_Short problem:_ Convert the items from the line with "The height and width of the screenshot is (1024, 903)." to the line with "click(x=331, y=554)", both included, into a JSON list of strings with one string per line, leaving out blank lines.

----------

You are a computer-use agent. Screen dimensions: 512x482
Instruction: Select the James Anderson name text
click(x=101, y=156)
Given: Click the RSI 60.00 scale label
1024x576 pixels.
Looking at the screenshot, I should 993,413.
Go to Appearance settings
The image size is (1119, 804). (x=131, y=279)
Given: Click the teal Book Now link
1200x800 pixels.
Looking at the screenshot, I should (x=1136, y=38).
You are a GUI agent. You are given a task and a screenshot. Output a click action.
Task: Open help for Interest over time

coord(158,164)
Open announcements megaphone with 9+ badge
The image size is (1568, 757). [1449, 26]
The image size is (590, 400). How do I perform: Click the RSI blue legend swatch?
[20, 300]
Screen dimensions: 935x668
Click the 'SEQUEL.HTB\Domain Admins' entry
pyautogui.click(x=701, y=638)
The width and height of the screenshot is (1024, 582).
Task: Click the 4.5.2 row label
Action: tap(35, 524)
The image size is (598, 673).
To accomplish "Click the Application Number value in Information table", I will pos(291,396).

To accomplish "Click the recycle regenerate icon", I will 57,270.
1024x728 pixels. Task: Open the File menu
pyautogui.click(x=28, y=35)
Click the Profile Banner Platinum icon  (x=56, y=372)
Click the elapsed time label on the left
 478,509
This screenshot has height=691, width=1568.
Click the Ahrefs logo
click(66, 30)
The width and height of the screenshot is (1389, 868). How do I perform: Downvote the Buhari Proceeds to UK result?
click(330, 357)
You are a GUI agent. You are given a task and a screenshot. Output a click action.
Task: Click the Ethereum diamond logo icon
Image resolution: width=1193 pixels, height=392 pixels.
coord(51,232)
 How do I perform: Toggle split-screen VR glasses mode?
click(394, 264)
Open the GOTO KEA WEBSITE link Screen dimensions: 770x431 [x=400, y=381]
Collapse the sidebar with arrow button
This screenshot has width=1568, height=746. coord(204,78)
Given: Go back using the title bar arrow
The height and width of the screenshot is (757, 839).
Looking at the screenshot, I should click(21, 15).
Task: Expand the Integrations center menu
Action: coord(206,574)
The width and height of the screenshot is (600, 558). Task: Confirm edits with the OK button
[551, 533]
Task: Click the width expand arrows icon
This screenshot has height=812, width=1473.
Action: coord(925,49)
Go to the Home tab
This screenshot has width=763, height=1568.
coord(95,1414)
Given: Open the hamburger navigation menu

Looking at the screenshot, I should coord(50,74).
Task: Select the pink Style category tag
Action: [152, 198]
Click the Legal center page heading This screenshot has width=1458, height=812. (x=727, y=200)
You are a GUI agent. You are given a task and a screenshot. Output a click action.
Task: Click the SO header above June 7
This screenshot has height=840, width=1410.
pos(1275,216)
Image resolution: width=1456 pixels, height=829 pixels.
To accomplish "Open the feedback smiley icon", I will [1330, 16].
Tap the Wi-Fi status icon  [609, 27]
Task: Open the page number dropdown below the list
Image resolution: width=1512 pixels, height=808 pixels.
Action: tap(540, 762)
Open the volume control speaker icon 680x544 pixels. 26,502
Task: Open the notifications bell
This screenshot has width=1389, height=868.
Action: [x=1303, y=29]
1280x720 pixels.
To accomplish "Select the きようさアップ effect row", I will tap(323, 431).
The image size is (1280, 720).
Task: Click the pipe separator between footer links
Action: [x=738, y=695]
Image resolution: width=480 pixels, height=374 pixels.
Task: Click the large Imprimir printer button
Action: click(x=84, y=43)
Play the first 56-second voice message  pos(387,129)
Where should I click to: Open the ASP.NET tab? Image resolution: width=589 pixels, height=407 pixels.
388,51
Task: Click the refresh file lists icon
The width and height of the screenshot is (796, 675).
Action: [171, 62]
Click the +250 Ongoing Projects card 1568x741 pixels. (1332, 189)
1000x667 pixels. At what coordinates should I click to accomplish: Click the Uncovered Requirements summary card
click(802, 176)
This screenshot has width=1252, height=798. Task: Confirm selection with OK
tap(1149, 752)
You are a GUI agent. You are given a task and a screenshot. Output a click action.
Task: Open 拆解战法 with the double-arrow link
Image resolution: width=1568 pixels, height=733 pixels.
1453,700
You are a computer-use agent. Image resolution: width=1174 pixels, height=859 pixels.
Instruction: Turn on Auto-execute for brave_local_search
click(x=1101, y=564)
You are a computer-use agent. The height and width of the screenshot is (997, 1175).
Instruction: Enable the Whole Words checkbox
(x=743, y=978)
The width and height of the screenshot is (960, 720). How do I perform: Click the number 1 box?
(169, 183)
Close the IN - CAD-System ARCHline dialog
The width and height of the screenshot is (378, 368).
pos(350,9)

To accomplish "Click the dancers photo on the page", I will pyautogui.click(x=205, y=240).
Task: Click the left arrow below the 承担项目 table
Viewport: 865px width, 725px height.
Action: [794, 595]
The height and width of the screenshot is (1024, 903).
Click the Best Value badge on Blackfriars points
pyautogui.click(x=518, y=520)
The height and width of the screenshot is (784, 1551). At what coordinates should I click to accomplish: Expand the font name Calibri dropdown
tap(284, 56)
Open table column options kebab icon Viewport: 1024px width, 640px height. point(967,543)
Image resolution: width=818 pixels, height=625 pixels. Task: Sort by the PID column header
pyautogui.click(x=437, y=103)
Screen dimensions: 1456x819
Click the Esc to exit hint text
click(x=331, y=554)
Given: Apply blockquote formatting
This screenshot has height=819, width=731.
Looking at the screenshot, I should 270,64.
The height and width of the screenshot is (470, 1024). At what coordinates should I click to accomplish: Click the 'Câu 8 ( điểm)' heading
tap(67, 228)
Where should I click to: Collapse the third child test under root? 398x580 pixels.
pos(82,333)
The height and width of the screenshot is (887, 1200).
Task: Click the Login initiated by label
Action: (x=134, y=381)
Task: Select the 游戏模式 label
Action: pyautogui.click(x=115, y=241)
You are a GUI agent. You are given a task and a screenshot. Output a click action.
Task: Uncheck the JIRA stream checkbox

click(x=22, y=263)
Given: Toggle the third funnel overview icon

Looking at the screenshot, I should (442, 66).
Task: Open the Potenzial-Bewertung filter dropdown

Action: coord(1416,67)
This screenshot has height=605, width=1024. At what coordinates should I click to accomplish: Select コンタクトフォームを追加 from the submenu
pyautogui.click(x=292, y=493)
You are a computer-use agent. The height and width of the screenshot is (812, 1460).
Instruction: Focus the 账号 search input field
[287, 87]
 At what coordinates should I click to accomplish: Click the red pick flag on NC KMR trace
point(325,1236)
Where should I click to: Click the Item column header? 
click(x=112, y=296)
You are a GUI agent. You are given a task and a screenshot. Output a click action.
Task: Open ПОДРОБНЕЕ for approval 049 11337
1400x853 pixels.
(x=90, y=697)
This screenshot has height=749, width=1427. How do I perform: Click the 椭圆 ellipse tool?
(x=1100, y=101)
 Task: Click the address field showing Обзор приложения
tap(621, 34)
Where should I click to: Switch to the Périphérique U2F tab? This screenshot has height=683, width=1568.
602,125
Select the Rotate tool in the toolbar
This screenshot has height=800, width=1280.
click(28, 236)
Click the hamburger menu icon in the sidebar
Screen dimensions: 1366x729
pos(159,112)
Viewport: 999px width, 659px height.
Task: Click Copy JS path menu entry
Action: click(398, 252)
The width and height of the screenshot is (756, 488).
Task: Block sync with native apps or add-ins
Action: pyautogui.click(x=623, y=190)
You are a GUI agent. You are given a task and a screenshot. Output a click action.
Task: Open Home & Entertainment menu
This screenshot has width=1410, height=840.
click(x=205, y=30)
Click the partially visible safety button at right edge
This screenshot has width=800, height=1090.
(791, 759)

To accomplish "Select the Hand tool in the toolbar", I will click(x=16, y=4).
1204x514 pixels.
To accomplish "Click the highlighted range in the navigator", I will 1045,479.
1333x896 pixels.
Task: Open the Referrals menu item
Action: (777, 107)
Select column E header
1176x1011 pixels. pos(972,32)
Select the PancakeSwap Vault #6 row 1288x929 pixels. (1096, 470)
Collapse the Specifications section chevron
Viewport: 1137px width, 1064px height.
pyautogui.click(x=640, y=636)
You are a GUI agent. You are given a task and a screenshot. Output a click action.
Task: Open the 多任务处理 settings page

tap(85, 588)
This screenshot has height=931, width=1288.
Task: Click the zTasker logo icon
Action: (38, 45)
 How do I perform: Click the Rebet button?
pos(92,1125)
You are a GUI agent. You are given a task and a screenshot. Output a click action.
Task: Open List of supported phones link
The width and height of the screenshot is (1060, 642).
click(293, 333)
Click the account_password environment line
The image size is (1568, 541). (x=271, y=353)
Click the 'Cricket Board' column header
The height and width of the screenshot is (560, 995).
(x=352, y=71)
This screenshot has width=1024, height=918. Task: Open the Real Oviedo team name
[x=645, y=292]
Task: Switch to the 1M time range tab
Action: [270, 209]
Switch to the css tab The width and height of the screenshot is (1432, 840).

----------

_Finished answer:_
[
  "The height and width of the screenshot is (1024, 903).",
  "Click the Best Value badge on Blackfriars points",
  "pyautogui.click(x=518, y=520)",
  "The height and width of the screenshot is (784, 1551). At what coordinates should I click to accomplish: Expand the font name Calibri dropdown",
  "tap(284, 56)",
  "Open table column options kebab icon Viewport: 1024px width, 640px height. point(967,543)",
  "Image resolution: width=818 pixels, height=625 pixels. Task: Sort by the PID column header",
  "pyautogui.click(x=437, y=103)",
  "Screen dimensions: 1456x819",
  "Click the Esc to exit hint text",
  "click(x=331, y=554)"
]